Waktu di semester satu jurusan
sejarah dulu saya diberi tahu oleh seorang dosen, bahwa seorang sejarawan
adalah ‘kita’, yakni orang-orang yang dididik di jurusan sejarah. Tapi
belakangan ternyata makna kata sejarawan yang saya pahami itu lebih kompleks.

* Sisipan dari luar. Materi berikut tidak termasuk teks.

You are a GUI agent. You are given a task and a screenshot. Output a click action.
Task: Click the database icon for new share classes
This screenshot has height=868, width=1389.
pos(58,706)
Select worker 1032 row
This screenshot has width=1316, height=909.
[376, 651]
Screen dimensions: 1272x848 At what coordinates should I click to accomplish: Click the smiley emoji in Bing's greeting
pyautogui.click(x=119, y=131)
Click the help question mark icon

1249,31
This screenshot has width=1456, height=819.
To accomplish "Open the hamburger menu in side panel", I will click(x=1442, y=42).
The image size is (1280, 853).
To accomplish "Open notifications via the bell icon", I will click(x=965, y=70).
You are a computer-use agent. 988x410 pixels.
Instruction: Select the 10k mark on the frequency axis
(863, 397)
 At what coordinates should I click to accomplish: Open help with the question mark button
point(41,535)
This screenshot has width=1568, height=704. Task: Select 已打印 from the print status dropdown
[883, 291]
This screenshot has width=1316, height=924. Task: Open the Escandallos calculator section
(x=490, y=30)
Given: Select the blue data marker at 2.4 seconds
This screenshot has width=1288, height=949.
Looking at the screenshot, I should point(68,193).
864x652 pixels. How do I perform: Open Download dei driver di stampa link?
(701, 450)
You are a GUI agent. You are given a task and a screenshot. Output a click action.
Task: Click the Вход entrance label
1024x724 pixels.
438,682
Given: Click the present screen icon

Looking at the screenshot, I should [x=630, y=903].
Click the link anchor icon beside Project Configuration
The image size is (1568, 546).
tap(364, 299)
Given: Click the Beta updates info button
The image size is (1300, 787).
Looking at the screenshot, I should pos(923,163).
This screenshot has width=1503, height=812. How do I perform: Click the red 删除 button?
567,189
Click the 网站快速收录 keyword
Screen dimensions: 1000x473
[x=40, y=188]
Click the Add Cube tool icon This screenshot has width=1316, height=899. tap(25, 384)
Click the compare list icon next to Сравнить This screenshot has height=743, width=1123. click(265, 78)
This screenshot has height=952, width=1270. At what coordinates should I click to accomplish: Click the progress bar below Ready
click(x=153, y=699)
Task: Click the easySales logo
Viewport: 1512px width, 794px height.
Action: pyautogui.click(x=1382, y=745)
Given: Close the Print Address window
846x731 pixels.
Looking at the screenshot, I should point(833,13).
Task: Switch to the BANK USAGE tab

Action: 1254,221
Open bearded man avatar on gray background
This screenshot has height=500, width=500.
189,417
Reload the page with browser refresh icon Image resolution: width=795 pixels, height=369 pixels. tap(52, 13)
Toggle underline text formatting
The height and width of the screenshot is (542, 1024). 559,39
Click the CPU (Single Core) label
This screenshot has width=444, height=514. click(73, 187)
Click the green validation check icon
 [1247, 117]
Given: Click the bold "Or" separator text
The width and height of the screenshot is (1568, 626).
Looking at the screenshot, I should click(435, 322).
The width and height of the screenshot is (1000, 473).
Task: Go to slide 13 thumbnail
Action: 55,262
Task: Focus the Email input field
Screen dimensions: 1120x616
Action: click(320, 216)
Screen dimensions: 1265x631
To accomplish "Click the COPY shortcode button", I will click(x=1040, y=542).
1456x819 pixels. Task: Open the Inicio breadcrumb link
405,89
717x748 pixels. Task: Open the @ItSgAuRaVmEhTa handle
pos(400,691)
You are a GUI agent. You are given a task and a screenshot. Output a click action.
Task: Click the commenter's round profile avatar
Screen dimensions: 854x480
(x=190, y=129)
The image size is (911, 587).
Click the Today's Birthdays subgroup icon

Karena nyatanya jurusan sejarah hanya
mencetak lulusan sejarah, bukan sejarawan. Ijazah yang diterima para lulusan
sejarah tidak lebih dari sekedar tanda tamat belajar, bukan bukti kompetensi
mereka sebagai ahli pendendang kearifan masa silam manusia. Skripsi yang
menjadi karya akhir tidak lebih sebagai karya formalitas yang memadati
ruang-ruang pustaka tanpa pengunjung.
Para lulusan sejarah yang hilang
ditelan zaman itu kini perannya banyak tergantikan para penggiat sejarah. Para
penggiat sejarah kini banyak tumbuh di tengah masyarakat, terutama bagi mereka
yang tidak memiliki latar belakang pendidikan jurusan kesejarahan.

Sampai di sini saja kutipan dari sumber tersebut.